Por thiago.antunes

Rio - Sem carteirada. O policial civil Renato Rangel Cunha, assessor da diretoria do Instituto Félix Pacheco (IFP), foi parado na Operação Lei Seca, nesta segunda-feira de madrugada, na Avenida Marechal Alencastro, em Ricardo de Albuquerque. Ele se identificou como agente da Polícia Civil, pediu tratamento diferenciado aos agentes, o que foi rechaçado. Indignado, o policial se recusou a fazer o teste do bafômetro. Acabou multado em R$ 1.915,40, teve a carteira de motorista recolhida e o veículo, um Renault Sandero, que estava com o documento atrasado, apreendido.
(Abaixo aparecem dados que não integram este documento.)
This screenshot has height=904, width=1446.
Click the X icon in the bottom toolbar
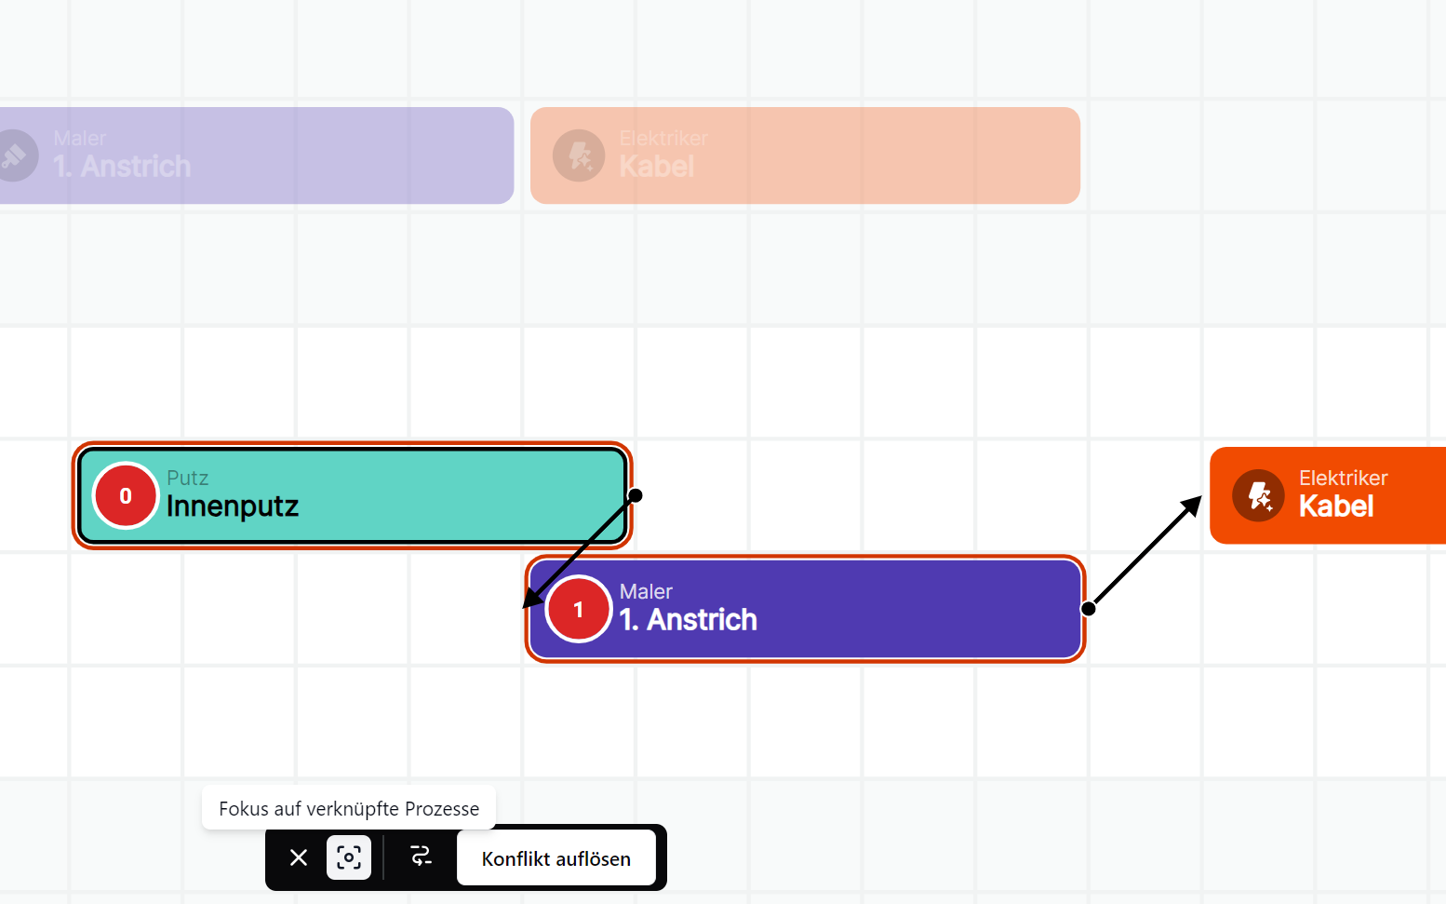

A Corregedoria da instituição informou nesta segunda que o caso ainda não havia chegado ao órgão para avaliação e, portanto, não se pronunciaria sobre o assunto. Desde 2009, a Operação Lei Seca já abordou 1.351.886 motoristas, dos quais 257.958 foram multados.

Segundo estatísticas da Secretaria de Governo, 52.846 veículos foram rebocados e 102.347 condutores tiveram a carteira de habilitação recolhida. Um total de 104.900 condutores sofreram sanções administrativas, e 3.352, criminais. Os agentes realizaram 1.180.558 testes com o etilômetro, que identifica se a pessoa consumiu álcool e a quantidade ingerida.